The need for some form of commercial-transport prototype legislation has been apparent for 2 years. That need grows more pressing every day, in terms of the national economy and in terms of the national defense.
The exact form that prototype legislation should take has been given extensive and extended study. The time for study has passed. I feel that you have in S. 3504 a bill which meets the immediate need, a bill on which, with the amendments suggested in the Secretary of Commerce letter of May 4, 1950, all interested groups can agree.
I sincerely hope that after hearing and questioning all witnesses, you will find that the interests of the United States require the early passage of S. 3504.
The CHAIRMAN. I notice that you endorse the amendments that have been recommended by the Secretary of Commerce.
Mr. RENTZEL. Those are in accordance with the Bureau of the Budget's transmission to the Secretary, Mr. Chairman.
The CHAIRMAN. But you say here:
I feel that you have in S. 3504 a bill which meets the immediate need, a bill on which, with the amendments suggested in the Secretary of Commerce letter of May 4, 1950, all interested groups can agree.
It is interesting to note that in section 2 of S. 3504 reference is made to the Administrator of Civil Aeronautics, hereinafter referred to as the Administrator—that is your office? Mr. RENTZEL. Yes, sir.
The CHAIRMAN. And in these paragraphs frequent reference is made to the “Administrator." Mr. RENTZEL. Yes, sir.
The CHAIRMAN. But the amendment, amendment No. 2, was suggested by the Secretary of Commerce, suggesting this:
2. In section 2 (a) of the bill change “Administrator of Civil Aeronautics” to “Secretary of Commerce” and make corresponding changes in other sections of the bill.

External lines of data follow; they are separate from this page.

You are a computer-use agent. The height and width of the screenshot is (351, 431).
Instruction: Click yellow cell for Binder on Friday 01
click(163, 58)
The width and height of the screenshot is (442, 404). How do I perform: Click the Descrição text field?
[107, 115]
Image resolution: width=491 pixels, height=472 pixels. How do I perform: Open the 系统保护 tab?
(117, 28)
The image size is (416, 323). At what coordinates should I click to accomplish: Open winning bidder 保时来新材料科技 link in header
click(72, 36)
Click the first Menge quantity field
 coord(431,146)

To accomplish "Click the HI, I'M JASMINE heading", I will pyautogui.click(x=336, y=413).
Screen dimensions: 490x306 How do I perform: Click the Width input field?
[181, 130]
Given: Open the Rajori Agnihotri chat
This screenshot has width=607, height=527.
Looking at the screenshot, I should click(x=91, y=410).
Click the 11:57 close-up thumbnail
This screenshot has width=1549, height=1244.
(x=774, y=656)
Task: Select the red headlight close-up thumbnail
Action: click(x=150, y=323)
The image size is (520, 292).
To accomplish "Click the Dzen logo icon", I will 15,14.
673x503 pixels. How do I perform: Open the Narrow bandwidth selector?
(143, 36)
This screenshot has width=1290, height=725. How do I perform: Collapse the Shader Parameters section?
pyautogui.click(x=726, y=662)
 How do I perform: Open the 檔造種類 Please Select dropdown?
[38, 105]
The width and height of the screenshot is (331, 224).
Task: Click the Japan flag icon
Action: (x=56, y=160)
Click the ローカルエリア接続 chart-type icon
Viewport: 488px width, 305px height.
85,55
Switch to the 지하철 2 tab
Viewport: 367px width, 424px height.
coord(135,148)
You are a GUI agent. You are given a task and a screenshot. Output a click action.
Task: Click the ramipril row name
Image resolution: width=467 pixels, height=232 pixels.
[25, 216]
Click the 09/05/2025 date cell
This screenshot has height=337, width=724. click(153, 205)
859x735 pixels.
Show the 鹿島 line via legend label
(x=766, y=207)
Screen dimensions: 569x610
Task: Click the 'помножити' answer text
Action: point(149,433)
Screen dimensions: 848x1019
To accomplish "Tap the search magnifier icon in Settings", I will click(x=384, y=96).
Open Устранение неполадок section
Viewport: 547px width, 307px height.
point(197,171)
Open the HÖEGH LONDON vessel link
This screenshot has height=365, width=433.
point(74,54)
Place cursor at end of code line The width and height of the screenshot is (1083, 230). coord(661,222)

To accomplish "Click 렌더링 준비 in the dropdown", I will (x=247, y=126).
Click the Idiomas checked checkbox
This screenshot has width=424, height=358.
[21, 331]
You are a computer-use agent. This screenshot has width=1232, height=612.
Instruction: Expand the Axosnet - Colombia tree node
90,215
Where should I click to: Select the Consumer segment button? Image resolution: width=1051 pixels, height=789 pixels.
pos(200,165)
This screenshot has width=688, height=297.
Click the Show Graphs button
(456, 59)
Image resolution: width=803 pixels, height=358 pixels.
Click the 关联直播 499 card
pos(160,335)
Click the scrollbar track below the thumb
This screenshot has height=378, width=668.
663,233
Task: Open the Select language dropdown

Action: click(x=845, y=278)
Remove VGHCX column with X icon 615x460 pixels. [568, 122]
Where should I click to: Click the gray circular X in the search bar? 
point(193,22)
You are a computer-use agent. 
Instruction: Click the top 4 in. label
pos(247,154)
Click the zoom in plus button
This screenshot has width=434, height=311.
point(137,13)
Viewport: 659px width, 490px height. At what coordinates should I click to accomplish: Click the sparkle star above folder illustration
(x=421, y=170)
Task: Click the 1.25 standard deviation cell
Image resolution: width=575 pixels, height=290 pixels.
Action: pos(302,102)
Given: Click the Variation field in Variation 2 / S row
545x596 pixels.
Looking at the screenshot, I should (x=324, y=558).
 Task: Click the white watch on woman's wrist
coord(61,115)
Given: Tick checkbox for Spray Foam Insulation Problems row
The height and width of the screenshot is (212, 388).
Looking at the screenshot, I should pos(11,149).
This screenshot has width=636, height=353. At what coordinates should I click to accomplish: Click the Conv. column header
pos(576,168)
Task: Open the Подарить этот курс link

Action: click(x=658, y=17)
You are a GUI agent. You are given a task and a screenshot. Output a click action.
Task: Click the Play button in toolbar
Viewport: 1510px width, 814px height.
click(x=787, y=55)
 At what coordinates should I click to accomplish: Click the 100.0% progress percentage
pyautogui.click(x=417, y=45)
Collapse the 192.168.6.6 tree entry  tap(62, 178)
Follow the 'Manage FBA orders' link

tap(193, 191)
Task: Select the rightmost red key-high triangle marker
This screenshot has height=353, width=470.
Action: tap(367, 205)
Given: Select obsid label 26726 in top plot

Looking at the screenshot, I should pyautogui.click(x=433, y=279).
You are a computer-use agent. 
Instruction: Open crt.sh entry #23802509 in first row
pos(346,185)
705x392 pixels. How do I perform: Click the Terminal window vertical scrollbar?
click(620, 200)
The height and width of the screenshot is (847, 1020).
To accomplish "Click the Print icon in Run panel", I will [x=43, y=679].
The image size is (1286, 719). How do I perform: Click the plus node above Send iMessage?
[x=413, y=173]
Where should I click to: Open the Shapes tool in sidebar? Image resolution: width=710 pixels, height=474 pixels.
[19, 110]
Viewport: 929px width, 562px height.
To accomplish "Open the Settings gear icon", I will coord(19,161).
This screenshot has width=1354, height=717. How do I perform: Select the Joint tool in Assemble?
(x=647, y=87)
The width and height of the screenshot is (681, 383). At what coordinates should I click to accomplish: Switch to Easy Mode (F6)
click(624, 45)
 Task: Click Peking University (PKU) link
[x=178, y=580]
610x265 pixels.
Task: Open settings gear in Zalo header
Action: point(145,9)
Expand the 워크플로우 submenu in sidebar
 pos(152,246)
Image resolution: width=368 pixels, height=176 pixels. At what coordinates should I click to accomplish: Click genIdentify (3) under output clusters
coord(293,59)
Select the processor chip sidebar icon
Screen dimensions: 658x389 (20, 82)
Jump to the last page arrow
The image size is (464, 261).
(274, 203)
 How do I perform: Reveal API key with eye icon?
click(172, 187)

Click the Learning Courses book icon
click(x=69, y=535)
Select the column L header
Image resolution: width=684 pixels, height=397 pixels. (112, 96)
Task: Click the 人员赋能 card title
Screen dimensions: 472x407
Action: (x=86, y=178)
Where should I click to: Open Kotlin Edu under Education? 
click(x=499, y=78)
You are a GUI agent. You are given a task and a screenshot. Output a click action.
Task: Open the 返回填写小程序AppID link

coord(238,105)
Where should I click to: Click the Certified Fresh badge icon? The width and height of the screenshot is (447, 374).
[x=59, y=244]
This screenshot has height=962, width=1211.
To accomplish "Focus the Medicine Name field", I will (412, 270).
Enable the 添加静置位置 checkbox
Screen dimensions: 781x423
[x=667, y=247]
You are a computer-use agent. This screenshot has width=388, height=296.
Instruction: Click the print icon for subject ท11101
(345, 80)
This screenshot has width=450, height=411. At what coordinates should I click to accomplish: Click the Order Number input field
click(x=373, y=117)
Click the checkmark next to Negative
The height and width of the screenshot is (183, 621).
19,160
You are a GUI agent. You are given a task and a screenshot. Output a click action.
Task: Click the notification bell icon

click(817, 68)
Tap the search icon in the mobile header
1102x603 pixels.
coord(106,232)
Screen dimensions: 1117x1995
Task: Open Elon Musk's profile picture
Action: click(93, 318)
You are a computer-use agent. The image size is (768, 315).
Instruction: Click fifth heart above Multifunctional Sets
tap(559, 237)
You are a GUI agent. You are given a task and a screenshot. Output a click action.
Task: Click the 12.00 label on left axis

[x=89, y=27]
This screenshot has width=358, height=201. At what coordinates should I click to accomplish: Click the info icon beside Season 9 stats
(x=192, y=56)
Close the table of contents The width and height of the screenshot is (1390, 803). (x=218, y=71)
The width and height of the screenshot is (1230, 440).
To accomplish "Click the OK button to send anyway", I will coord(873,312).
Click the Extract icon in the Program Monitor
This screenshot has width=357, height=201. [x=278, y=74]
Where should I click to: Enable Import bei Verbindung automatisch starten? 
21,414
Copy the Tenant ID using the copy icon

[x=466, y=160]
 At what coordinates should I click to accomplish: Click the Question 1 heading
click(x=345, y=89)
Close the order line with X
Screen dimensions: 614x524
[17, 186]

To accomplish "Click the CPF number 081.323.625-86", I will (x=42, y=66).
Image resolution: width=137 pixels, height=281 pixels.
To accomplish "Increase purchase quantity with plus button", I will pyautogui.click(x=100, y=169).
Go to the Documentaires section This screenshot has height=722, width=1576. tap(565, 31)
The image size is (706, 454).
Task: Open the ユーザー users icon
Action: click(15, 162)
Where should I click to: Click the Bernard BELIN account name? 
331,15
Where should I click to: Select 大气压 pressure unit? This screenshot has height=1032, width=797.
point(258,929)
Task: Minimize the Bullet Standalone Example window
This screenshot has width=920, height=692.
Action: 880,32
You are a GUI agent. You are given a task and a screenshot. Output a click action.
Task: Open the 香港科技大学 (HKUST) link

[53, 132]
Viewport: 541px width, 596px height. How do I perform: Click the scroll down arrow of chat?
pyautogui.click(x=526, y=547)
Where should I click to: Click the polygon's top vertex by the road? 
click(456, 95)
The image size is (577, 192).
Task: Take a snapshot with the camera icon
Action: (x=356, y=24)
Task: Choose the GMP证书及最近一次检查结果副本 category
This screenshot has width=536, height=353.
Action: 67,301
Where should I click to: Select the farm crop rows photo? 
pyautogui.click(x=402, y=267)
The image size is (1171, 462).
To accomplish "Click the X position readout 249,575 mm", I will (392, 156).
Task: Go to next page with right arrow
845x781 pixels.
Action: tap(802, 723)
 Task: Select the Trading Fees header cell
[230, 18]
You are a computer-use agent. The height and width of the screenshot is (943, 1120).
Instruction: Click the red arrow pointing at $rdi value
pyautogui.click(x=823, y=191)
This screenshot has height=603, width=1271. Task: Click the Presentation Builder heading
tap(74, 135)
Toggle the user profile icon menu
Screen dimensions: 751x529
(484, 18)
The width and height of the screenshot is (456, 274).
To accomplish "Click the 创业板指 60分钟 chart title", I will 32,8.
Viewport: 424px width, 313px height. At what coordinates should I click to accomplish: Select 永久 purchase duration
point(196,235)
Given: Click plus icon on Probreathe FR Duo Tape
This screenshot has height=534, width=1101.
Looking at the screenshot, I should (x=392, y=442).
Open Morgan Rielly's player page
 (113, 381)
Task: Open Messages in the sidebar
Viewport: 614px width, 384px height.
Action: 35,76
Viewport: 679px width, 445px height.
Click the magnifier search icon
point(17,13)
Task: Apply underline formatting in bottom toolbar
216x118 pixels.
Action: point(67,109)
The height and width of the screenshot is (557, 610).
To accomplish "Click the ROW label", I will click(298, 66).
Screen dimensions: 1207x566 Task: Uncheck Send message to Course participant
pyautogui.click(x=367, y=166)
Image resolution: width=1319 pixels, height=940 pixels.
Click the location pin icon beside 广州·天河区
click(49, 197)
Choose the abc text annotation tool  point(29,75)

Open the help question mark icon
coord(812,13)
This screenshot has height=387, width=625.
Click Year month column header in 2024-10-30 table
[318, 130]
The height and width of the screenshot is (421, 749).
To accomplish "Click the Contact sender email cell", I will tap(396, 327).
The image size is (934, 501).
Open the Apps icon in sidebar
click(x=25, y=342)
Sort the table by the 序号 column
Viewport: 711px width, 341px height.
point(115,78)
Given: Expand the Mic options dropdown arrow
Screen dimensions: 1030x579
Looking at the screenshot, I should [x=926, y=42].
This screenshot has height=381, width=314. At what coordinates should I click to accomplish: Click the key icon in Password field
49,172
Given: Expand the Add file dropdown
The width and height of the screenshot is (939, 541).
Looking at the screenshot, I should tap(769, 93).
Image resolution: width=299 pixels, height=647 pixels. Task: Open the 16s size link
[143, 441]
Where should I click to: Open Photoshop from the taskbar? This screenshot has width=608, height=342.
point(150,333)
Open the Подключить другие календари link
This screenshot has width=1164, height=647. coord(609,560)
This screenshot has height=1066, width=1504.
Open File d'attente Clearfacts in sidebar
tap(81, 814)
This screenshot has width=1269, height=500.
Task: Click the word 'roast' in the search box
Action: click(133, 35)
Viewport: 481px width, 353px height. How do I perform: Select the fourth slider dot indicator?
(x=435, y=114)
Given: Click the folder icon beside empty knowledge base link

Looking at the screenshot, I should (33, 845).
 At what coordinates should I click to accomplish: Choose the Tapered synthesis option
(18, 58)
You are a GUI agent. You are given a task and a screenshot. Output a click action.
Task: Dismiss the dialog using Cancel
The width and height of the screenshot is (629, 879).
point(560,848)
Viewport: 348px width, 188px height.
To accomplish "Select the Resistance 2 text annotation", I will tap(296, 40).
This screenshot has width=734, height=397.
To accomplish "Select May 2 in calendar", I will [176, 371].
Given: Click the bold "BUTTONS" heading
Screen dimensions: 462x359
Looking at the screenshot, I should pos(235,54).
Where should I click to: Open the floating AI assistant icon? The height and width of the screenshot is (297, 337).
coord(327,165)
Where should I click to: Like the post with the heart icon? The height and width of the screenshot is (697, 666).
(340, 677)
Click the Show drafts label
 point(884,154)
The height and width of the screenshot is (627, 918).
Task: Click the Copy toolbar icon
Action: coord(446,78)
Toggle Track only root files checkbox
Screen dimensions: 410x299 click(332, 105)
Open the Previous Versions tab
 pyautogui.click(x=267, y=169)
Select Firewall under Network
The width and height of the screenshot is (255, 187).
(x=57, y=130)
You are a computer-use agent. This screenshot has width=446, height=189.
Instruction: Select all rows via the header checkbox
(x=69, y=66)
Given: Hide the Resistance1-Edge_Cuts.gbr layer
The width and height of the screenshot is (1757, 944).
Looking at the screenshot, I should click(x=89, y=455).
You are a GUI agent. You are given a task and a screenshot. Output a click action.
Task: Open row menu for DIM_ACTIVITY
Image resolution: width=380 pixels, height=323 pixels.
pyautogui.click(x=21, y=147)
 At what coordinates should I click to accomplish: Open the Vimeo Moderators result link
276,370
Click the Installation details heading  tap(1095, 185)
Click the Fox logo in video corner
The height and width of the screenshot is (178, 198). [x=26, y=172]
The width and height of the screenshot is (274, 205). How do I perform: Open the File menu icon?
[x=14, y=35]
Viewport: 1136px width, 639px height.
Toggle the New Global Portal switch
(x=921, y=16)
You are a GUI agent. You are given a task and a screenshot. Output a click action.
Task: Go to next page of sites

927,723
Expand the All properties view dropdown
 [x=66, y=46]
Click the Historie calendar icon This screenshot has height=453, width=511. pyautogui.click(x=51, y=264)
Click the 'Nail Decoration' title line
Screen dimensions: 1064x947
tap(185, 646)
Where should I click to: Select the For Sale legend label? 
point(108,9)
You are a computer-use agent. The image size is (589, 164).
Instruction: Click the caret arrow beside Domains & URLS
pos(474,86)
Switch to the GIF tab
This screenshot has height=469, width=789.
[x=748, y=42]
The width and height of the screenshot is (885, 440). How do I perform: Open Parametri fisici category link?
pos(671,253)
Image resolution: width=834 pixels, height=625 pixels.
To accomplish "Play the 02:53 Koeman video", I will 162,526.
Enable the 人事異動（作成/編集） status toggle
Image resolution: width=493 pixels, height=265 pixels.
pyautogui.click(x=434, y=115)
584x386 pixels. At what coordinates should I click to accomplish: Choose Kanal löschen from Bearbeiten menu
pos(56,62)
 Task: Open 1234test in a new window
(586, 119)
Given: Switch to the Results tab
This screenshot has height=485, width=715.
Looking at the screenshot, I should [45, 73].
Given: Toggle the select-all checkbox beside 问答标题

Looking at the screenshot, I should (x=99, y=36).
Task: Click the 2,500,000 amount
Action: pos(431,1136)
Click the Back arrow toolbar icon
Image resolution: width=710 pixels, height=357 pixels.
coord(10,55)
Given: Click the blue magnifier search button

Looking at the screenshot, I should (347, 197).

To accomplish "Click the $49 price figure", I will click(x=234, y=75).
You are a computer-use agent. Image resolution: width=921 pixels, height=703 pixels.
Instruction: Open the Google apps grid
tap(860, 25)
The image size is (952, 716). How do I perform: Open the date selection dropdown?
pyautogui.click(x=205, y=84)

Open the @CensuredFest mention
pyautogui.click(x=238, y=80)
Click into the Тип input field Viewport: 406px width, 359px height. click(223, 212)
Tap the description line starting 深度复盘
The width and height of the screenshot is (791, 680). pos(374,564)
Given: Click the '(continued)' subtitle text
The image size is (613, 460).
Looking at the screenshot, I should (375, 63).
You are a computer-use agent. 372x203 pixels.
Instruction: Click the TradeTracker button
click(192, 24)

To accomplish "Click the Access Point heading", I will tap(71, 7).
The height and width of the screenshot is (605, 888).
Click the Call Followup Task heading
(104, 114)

So, what you are recommending here is chopping off your own head, so far as this legislation is concerned? Is that correct?
Mr. RENTZEL. That is essentially correct, Mr. Chairman. I would point out that the Bureau of the Budget suggested that change in order to bring it into line with reorganization plan-I forget the number—5 I believe, which would transfer all of the statutory authority of the Administrator of Civil Aeronautics, among others, to the Secretary of Commerce.
The CHAIRMAN. That reorganization plan has not yet been adopted. If it should be rejected by Congress, then I presume this second recommendation of the Secretary of Commerce would go by the board too?
Mr. RENTZEL. That would be my recommendation, Mr. Chairman.
The CHAIRMAN. I would like to insert in the record, following your testimony, an article by Mr. Gerald Anglin, entitled “Our All-Out Gamble for Jet Supremacy.” It makes other references to the British program and the Canadian program. This article is reprinted from
McLean's Magazine of December 1, 1949, which is a Canadian magazine. There is one paragraph which makes reference to you. It says:
United States Civil Aeronautics Administrator Delos W. Rentzel has conceded that the British Comet is "a threat to United States superiority," and that “The Avro Jetliner is further advanced than the Comet in terms of United States: requirements. The American market is wide open for it.”
That last statement is in quotation marks, and I presume they are quoting you?
Mr. RENTZEL. I believe that is, in effect, what I have said here, Mr. Chairman, in a little different way.
The CHAIRMAN. What is your view with respect to using this program in testing the British and Canadian jet-prop and jet-turbine planes?
Mr. RENTZEL. I think it could be done. I think the only matter which might prevent it is the Economy Act of 1933, which might place some limitations on the procurement, actual procurement of such aircraft. I think it is entirely possible we may on a lease or other contractual basis attempt to fly those aircraft in this country.
The CHAIRMAN. Do you have any information as to whether or not any American airline company is negotiating for any of these British and Canadian planes?
Mr. RENTZEL. No, sir; I have no information to that effect. I. know that quite a number have flown in both types of aircraft, and have expressed som interest. I do not know whether they are actually negotiating for any. I think it would be premature if they were, because neither of them have been certificated for use in this country. There would be some problems of certification that would have to be met, for which I think the Canadian plan is to submit the Avro 102 for certification, which would eliminate that barrier.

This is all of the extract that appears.